A Polícia Federal encontrou indícios no celular de Daniel Vorcaro, apreendido em 17 de novembro de 2025, que apontam para a articulação de campanhas digitais muito antes da liquidação do Banco Master. Segundo as investigações, essas evidências podem alterar significativamente o entendimento do cronograma dos eventos relacionados ao caso.
Nota editorial: Este artigo tem caráter analítico e opinativo, baseado em informações públicas e reportagens jornalísticas amplamente divulgadas (com links para as fontes). Não imputa crimes, ilegalidades ou intenções subjetivas a pessoas ou instituições, nem questiona a legitimidade dos Poderes da República. Limita-se à análise crítica de decisões e seus efeitos no debate público, sob perspectiva editorial libertária.
Evidências encontradas contradizem versão da defesa
A defesa de Daniel Vorcaro negou ao STF ter contratado influenciadores e alegou que contratos de confidencialidade de R$ 800 mil seriam “fantasia”. No entanto, segundo análise da PF divulgada pelo Estadão, foram identificados no aparelho diálogos que sugerem orientações para campanhas digitais.
O acesso ao celular aconteceu no momento da prisão em novembro, semanas antes da liquidação oficial.
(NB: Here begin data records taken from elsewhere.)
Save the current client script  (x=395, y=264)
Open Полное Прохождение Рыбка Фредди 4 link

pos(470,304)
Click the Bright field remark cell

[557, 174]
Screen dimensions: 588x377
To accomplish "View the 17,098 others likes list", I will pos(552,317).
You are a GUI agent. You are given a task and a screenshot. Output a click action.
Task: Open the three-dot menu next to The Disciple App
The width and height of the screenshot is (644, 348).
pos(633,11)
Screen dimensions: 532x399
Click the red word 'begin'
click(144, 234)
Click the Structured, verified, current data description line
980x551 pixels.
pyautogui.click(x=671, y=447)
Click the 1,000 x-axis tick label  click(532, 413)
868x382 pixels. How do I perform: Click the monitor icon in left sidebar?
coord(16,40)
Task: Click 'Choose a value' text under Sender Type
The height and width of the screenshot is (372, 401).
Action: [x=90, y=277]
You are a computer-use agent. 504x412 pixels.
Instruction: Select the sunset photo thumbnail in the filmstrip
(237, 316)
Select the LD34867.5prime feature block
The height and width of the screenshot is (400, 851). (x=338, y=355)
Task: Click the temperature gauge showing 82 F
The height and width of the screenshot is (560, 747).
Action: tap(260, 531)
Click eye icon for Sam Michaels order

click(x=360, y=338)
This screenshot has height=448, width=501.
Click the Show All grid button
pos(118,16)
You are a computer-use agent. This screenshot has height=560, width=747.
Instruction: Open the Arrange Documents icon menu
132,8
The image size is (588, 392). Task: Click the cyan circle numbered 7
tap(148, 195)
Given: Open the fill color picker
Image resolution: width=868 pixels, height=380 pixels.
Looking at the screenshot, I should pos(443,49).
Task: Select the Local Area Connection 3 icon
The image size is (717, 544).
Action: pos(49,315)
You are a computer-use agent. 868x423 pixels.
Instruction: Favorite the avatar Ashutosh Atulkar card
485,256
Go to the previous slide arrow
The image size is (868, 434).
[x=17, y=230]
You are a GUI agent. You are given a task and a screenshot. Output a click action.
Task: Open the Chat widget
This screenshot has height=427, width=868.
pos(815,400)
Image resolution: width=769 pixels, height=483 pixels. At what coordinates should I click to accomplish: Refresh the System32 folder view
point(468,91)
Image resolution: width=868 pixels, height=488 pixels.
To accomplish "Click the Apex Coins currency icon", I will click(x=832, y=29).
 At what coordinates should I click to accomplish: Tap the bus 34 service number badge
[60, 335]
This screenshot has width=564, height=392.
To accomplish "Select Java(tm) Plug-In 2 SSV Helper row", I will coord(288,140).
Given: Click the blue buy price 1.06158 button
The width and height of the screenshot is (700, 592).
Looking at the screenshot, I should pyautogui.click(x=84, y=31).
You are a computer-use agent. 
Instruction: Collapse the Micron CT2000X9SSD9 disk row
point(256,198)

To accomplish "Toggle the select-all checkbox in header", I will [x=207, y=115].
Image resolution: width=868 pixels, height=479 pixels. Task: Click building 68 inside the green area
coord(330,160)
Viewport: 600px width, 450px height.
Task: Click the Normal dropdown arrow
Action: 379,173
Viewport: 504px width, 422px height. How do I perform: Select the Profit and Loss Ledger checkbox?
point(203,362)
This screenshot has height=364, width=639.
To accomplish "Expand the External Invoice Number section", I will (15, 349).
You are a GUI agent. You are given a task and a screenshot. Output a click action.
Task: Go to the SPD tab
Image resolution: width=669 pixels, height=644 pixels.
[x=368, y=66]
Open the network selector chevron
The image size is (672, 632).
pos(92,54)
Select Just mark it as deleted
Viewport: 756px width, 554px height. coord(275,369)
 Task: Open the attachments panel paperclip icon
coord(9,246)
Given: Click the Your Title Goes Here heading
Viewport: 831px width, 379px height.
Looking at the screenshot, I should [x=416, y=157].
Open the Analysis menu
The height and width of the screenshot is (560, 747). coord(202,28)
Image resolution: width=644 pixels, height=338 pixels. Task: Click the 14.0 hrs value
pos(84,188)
Conforme reportagem da CNN Brasil, contratos chegavam a R$ 2 milhões e previam multa de R$ 800 mil em caso de quebra de sigilo.
A estratégia descrita envolvia promover informações positivas sobre o Banco Master e coordenar questionamentos contra críticos da instituição. Tudo isso enquanto Vorcaro negociava a venda do banco para o BRB, tentativa posteriormente vetada pelo Banco Central.
O “Projeto DV” e a estrutura das campanhas
Segundo levantamento da PF revelado pela CNN, a campanha recebeu o codinome “Projeto DV”, em referência às iniciais de Daniel Vorcaro. A corporação identificou ao menos 40 perfis suspeitos de participar do esquema, incluindo influenciadores de entretenimento, celebridades e alguns de finanças.
André Silva Salvador aparece como um dos articuladores da estratégia. Conforme reportagem do Diário do Poder, ele se apresentava como integrante de um “projeto de comunicação e PR para gestão de crise para um executivo do mercado financeiro”.
A operação incluía modelos de vídeo para os influenciadores seguirem. Salvador enviou referências de como deveriam ser os conteúdos, com discursos questionando decisões do Banco Central e sugerindo que “a mídia trata o banco central como se fosse santo, mas o BC é composto por homens e homens se vendem”.
Influenciadores que recusaram e denunciaram as propostas
Nem todos os influenciadores aceitaram participar do esquema. Segundo a Revista Oeste, o deputado estadual Leo Siqueira (Novo-SP) recusou a proposta e cortou contato ao perceber que a campanha visava blindar Vorcaro. Uma decisão que, segundo analistas, preservou sua reputação.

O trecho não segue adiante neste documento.